Fans recommend: According to the study, a fan of a brand is 56% more likely to recommend the brand than someone who is not a fan. In email, I talk a lot about relevance – how relevant messaging makes a brand more important in a person’s life. That concept is channel agnostic, and we’re seeing evidence of it in this study. If your brand is on Facebook or Twitter, and you are interacting with your customers there just as you always have in the inbox and trade shows and direct mail and your other channels, you are more in that person’s world. And because social media is permission-based, like email, you’ve been invited into that world. You are more relevant to those people, so it is no surprise they are more likely to recommend you.

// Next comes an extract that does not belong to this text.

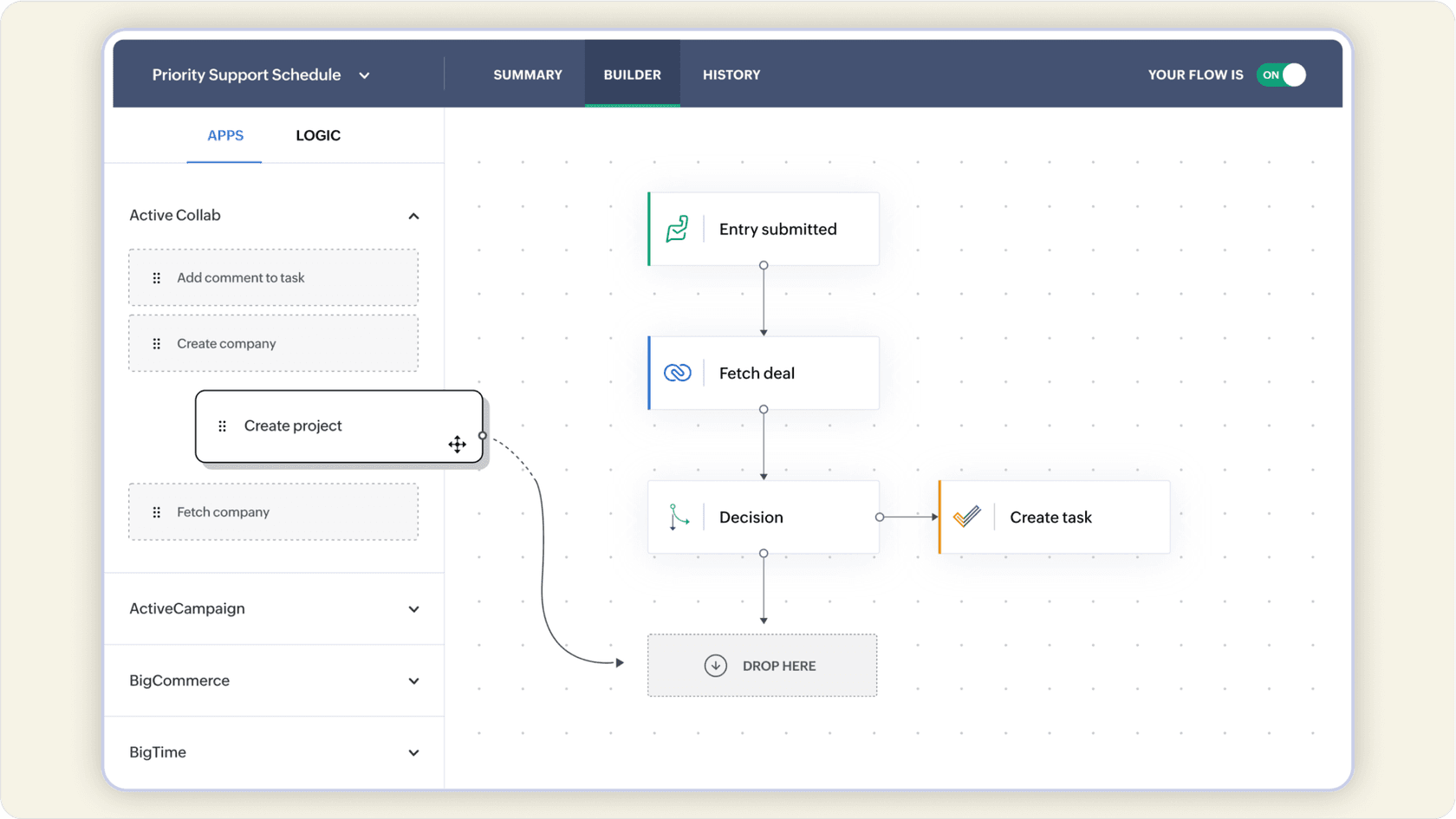1456x819 pixels.
Task: Click the move cursor icon on Create project card
Action: point(458,444)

Fans are selective: The threshold for becoming a Facebook fan is theoretically lower than it is to sign up for a company’s email, due to the nature of the content stream. With email, every message from every brand you subscribe to hits your inbox and has to be managed. You need to read, sort, skip, delete, filter or otherwise triage that message, or else your inbox loses its vital utility. With social media however, the news feed in which messages appear is transient. If you miss a message it just moves on, with no backlog for you to work through in order to recognize the utility of the channel. So it comes as a surprise to me that the number of brands people become fans of is relatively low. According to the study, 78% of people who “like” brands on Facebook are fans of 10 or fewer of them. To the marketer, this means a relative lack of clutter in the news feed. The fewer other brands your fans follow, the more likely they are to see your posts pop up. As email marketers, we already know the challenges associated with clutter. Curiously, they may be somewhat mitigated in social media.

Fans are already customers: 58% of a brand’s Facebook fans are already customers, according to the study. The upshot here is due to the social nature of Facebook. People talk to each other and, as we see above, recommend the brands they follow. If these people are already your customers, they have a more informed perspective and are better able to tell your story, particularly through their own lens. Someone who says, “I bought from them and loved it,” has more influence than, “I like them a lot and intend to buy from them one day.”

Fans are loyal: Only one in four fans ever “unlike” the brands they follow. True, that is higher than your unsubscribe rate for any given message, though over the course of a year losing 1 in 4 email subscribers is very likely. Owing to the transient nature of the feed content, this data does not surprise me. It is much harder to annoy or cloy a fan through Facebook than it is overwhelm in the inbox (though of course it does happen). But the other reason I think loyalty abounds in social media is that the channel can drive some pretty deep engagement. Not only are people not annoyed by the brands they follow: successful social initiatives create even greater engagement and expectation. Many people keep an email subscription active “just in case” or because they don’t mind it so much. But increasingly brands are using Facebook to drive meaningful two-way interaction.

Fans buy more: The study also revealed that a Facebook fan is 50% more likely to buy (or buy again) from the brand after becoming a fan. It’s not clear what the causality is here – whether people become a fan in the course of their research and intent to buy, or if becoming a fan and interacting with the brand socially is what compelled the purchase. Regardless, the correlation is meaningful, so moving your prospects towards your social presence does drive results.